I decide to write him a letter to say that I have built him a place in my heart; permanent and free of Nairobi floods. The words stress how I feel about him and the number of times I find myself dreaming of the two of us together. My plan is to post it as a piece of writing because personal experiences can be changed into works of art. With letters, there is no word limit and so emotions can be expressed the same way they are experienced. Mine contains phrases like the one above to make my intentions very clear.
Once I am done with my letter, I'll have to consider some things first. My readers are many and I have to make sure they all feel comfortable with the work I put out. These are people who have walked with me in this writing journey. Surely I can't let them down because of a fling.
First on the list is my mum and all other moral authorities in my life. I don't pay my own rent or buy my own food. Even if I was financially stable, I would never live with the scolding and mean stares. I therefore can't tell this boy that my loins have not known the touch of a man in many moons. I might also need to delete the details about new positions we need to try out and the props we can use.

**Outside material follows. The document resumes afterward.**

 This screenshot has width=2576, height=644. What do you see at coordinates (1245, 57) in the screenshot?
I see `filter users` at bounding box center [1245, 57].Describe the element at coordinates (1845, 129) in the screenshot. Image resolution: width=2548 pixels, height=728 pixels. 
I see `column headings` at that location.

Those are things I can always snapchat him anyway. The detail about missing class to go meet up with him to get high an unnecessary detail. He knows I skived school to get high, he was there, we don't need the whole world to know just incase someone decides to enrol us to a rehab.

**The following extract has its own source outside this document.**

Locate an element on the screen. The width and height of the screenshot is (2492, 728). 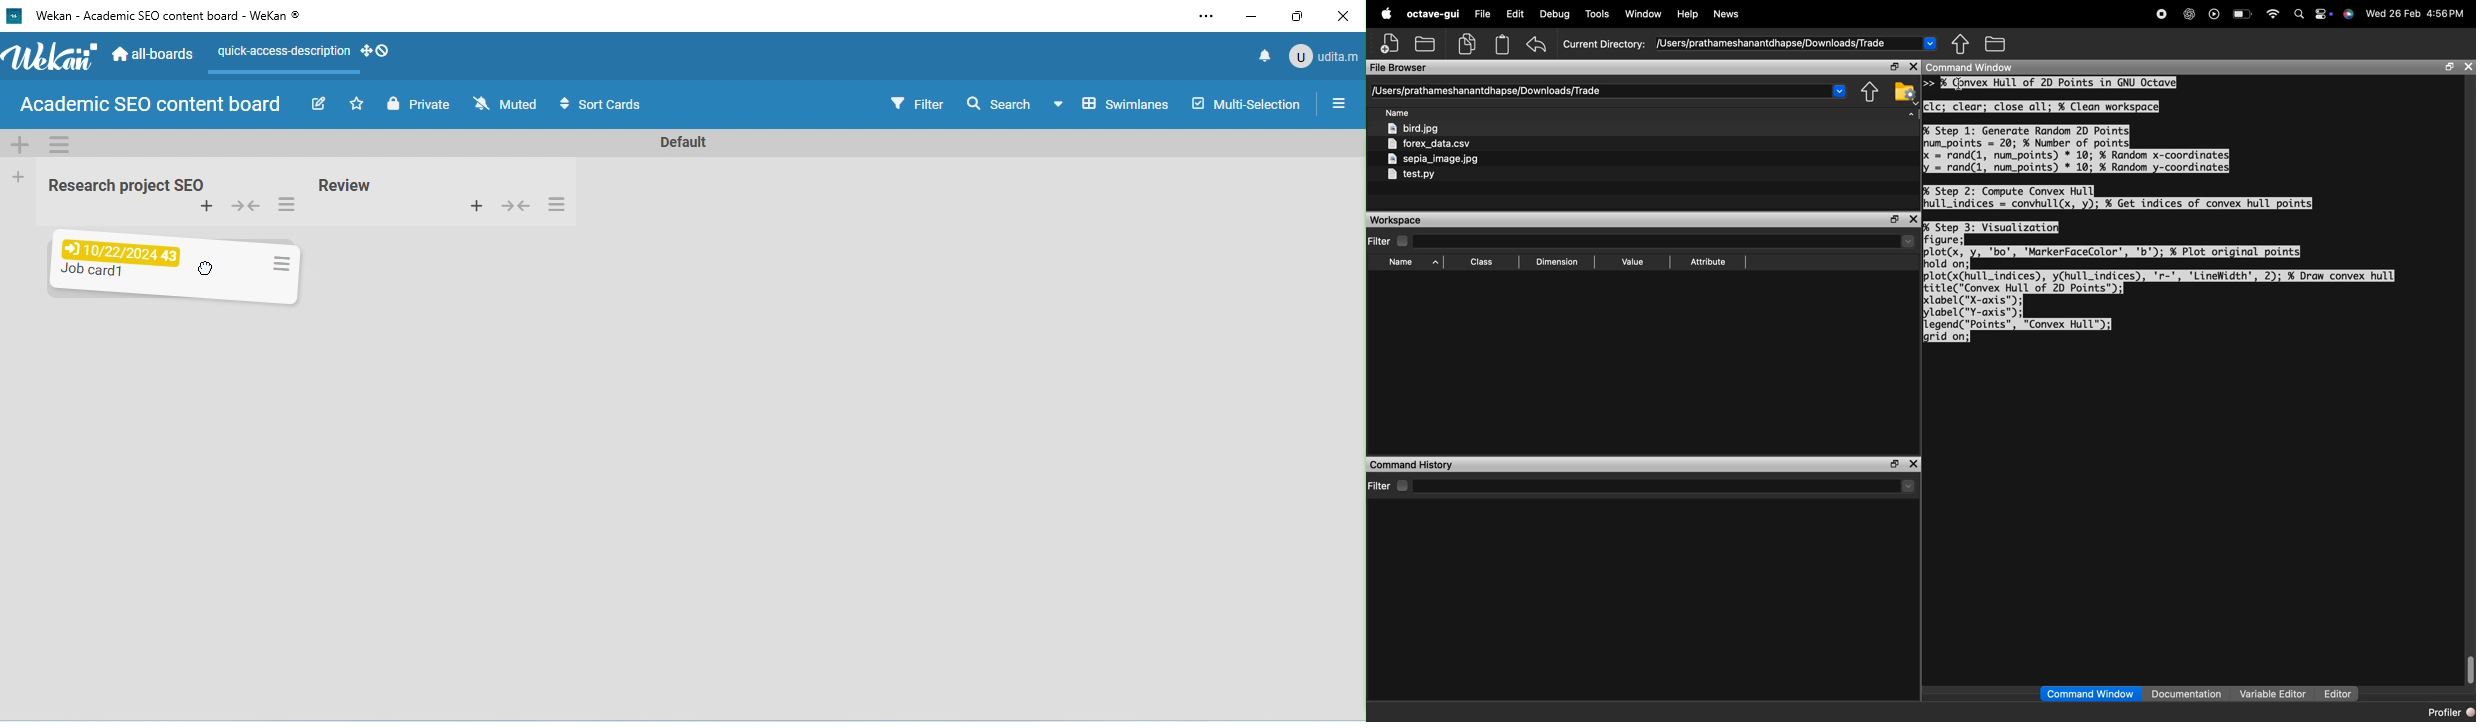
News is located at coordinates (1725, 14).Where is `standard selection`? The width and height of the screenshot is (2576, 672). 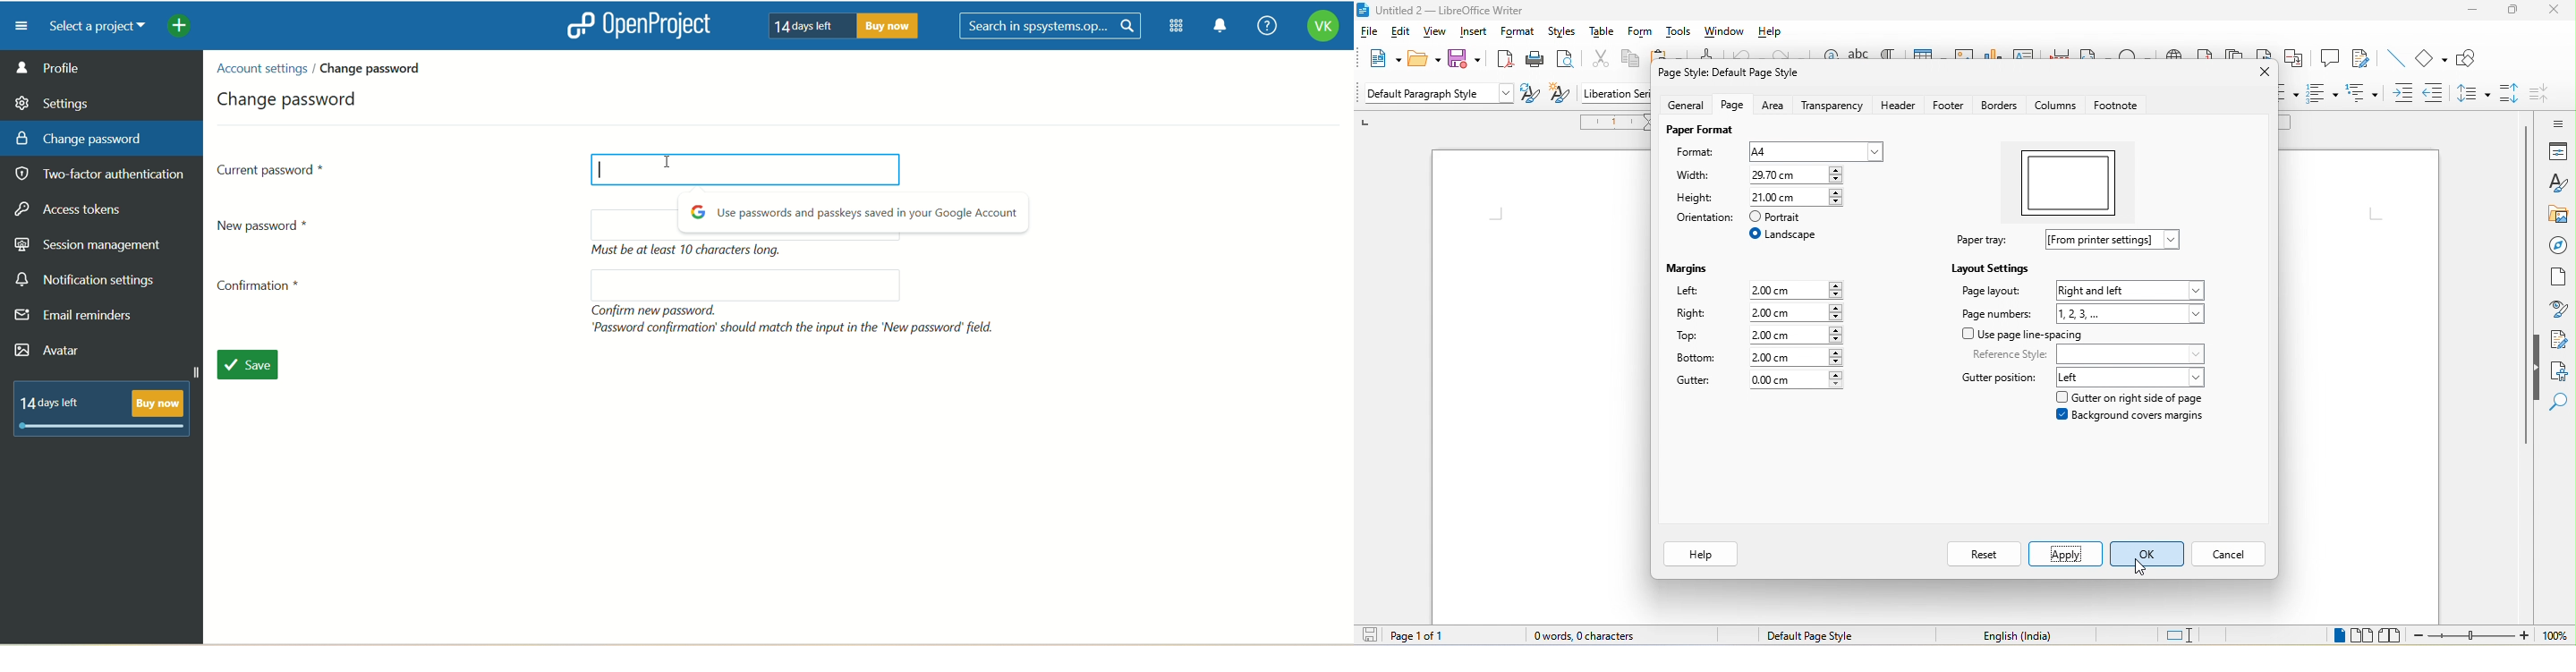 standard selection is located at coordinates (2186, 634).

All my friends know I write and they are my die hard fans. They always pay keen attention to the stuff I say about them. I can't afford to walk alone so I better cut back on the trolls. Convincing my man that I'm better than they is my main aim but I'm not in the business of stepping on others to get to the top. I'll have to scrap off this line, the one that shows Cindy still calls nail polish cutex and she has no idea what box braids are, bado anashuka *pees.

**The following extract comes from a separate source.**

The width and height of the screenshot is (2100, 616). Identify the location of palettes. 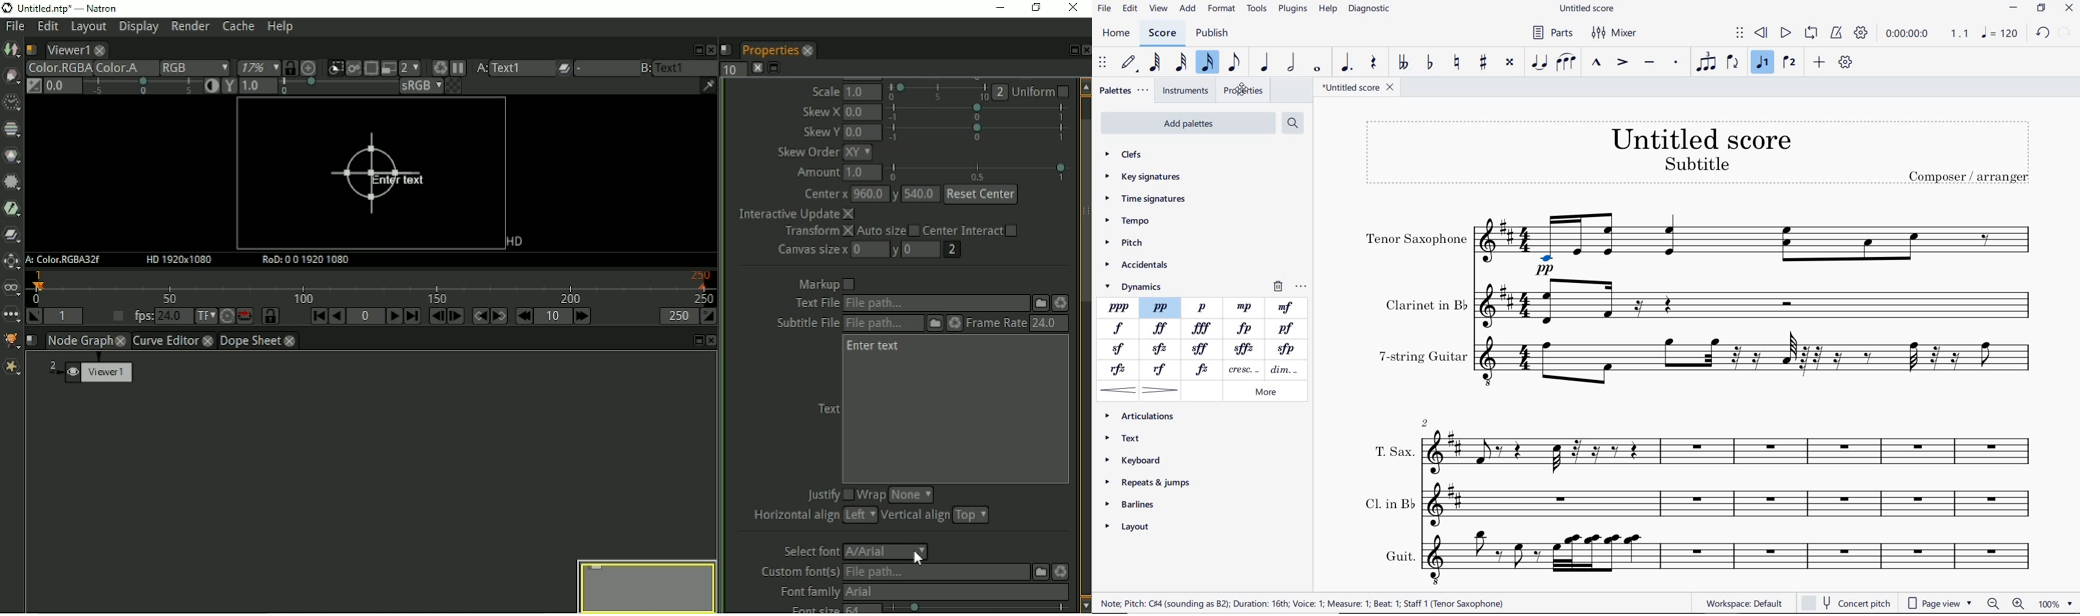
(1123, 90). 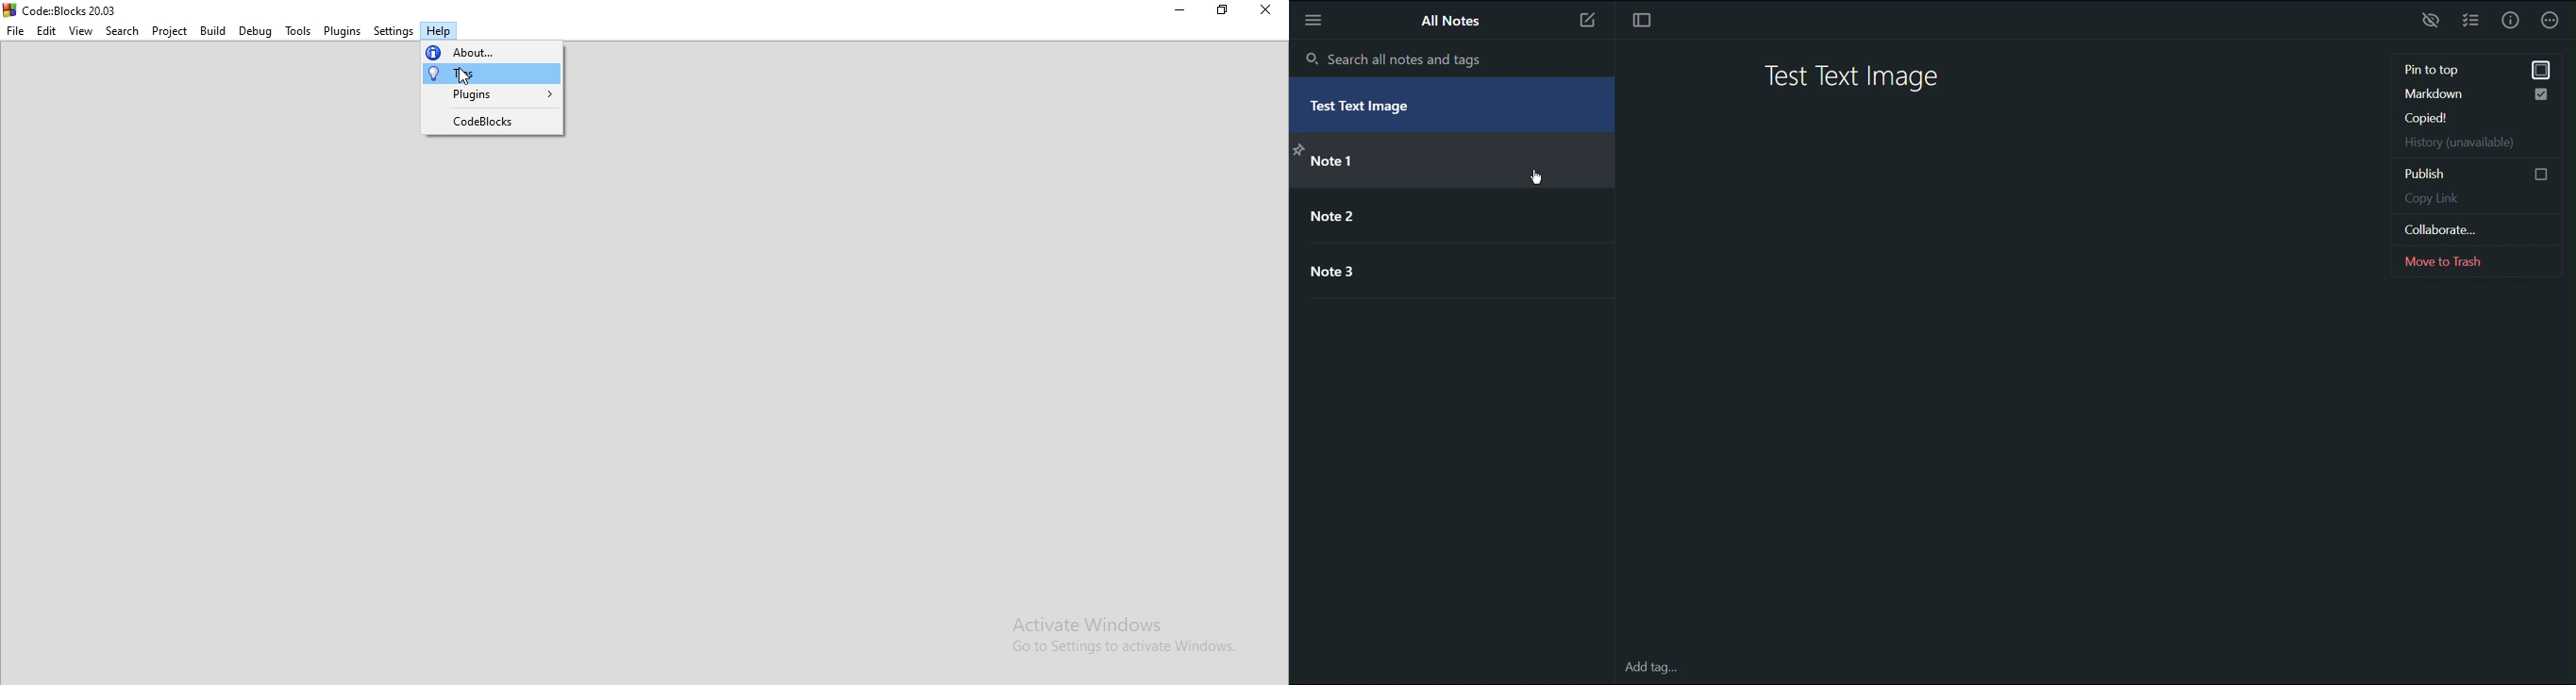 What do you see at coordinates (2473, 200) in the screenshot?
I see `Copy Link` at bounding box center [2473, 200].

For the sake of my new cool kid friends I have to replace 'guan like Guantanamo Bay' for something gisty like 'chill like an old man without his blue pills.' Street cred muhimu maze.
I have to make my work activist-proof. Omitting the fact that we first met when I threw a bottle of soda out of the window hitting his face would keep people like Jewel and other environmentalists off my neck. I'll earn points if I say that the first night we spent together was after an #Occupy protest and he was afraid that I was too teargassed to go home. They need to know that I am aware of my rights as a Kenyan citizen and I fight for them. Anything contoroversial has to go. Me I don't want to be termed ignorant or heartless. Everything has to be politically correct and unabusive.
How writer-ish does my work sound though? Maybe I should look at Arunga's Dear Dorises and see if they sound the same. I think I'll be safer if I sound like another established writer. That will mean that my work is commendable. All these experiments, 'nights with you are cold. so cold that they're burning me,' we can try out new things once we get to the top.
But who am I kidding? I'll never be as good. When I sit with my fellow writers and show them this piece they will probably look at me with disgrace. These are people who spend sleepless nights coming up with otherwordly phrases like 'muthokoi blue' and I show up with a love letter? Does this article even have structure? Am I saying something that people want to hear?
By now my work sound basic like Taylor Swift lyrics. For sure, this boy, like everyone else will not appreciate taylor words because they seem like they were done swiftly. I should just write about basic stuff... like the weather.